Copy each line below exactly.

################

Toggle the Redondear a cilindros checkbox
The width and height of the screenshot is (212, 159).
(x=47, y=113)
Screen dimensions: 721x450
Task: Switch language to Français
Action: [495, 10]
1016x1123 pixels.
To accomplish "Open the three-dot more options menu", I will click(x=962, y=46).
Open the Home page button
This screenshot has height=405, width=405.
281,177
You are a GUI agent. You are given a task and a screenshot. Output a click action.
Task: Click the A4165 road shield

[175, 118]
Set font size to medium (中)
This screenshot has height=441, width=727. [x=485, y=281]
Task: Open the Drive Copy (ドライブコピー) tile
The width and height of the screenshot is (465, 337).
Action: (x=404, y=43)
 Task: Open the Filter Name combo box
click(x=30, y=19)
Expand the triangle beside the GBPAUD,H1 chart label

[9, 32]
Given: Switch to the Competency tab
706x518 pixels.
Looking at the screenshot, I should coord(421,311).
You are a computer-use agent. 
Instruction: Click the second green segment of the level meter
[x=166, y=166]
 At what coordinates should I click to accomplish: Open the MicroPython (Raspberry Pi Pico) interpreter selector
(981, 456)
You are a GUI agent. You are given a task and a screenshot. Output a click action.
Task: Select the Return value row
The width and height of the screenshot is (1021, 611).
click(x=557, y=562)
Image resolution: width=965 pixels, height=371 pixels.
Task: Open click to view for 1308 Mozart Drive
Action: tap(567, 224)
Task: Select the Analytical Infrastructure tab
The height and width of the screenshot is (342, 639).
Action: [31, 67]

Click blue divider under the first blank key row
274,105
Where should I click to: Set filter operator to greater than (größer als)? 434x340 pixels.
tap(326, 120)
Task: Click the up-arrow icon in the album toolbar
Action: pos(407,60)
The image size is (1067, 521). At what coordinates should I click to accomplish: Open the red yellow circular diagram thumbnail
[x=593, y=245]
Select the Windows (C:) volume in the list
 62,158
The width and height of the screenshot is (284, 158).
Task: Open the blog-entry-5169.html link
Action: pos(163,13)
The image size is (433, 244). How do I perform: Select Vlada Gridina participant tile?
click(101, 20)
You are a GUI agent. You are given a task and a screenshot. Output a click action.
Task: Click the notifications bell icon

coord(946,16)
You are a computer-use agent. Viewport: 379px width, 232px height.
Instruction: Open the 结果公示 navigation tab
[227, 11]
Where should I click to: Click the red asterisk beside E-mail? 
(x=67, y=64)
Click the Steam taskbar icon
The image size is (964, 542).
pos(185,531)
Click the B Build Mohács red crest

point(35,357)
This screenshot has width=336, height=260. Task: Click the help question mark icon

################

§ Answer to this task
Toggle the Redondear a cilindros checkbox
The width and height of the screenshot is (212, 159).
(x=47, y=113)
Screen dimensions: 721x450
Task: Switch language to Français
Action: [495, 10]
1016x1123 pixels.
To accomplish "Open the three-dot more options menu", I will click(x=962, y=46).
Open the Home page button
This screenshot has height=405, width=405.
281,177
You are a GUI agent. You are given a task and a screenshot. Output a click action.
Task: Click the A4165 road shield

[175, 118]
Set font size to medium (中)
This screenshot has height=441, width=727. [x=485, y=281]
Task: Open the Drive Copy (ドライブコピー) tile
The width and height of the screenshot is (465, 337).
Action: (x=404, y=43)
 Task: Open the Filter Name combo box
click(x=30, y=19)
Expand the triangle beside the GBPAUD,H1 chart label

[9, 32]
Given: Switch to the Competency tab
706x518 pixels.
Looking at the screenshot, I should coord(421,311).
You are a computer-use agent. 
Instruction: Click the second green segment of the level meter
[x=166, y=166]
 At what coordinates should I click to accomplish: Open the MicroPython (Raspberry Pi Pico) interpreter selector
(981, 456)
You are a GUI agent. You are given a task and a screenshot. Output a click action.
Task: Select the Return value row
The width and height of the screenshot is (1021, 611).
click(x=557, y=562)
Image resolution: width=965 pixels, height=371 pixels.
Task: Open click to view for 1308 Mozart Drive
Action: tap(567, 224)
Task: Select the Analytical Infrastructure tab
The height and width of the screenshot is (342, 639).
Action: [31, 67]

Click blue divider under the first blank key row
274,105
Where should I click to: Set filter operator to greater than (größer als)? 434x340 pixels.
tap(326, 120)
Task: Click the up-arrow icon in the album toolbar
Action: pos(407,60)
The image size is (1067, 521). At what coordinates should I click to accomplish: Open the red yellow circular diagram thumbnail
[x=593, y=245]
Select the Windows (C:) volume in the list
 62,158
The width and height of the screenshot is (284, 158).
Task: Open the blog-entry-5169.html link
Action: pos(163,13)
The image size is (433, 244). How do I perform: Select Vlada Gridina participant tile?
click(101, 20)
You are a GUI agent. You are given a task and a screenshot. Output a click action.
Task: Click the notifications bell icon

coord(946,16)
You are a computer-use agent. Viewport: 379px width, 232px height.
Instruction: Open the 结果公示 navigation tab
[227, 11]
Where should I click to: Click the red asterisk beside E-mail? 
(x=67, y=64)
Click the Steam taskbar icon
The image size is (964, 542).
pos(185,531)
Click the B Build Mohács red crest

point(35,357)
This screenshot has width=336, height=260. Task: Click the help question mark icon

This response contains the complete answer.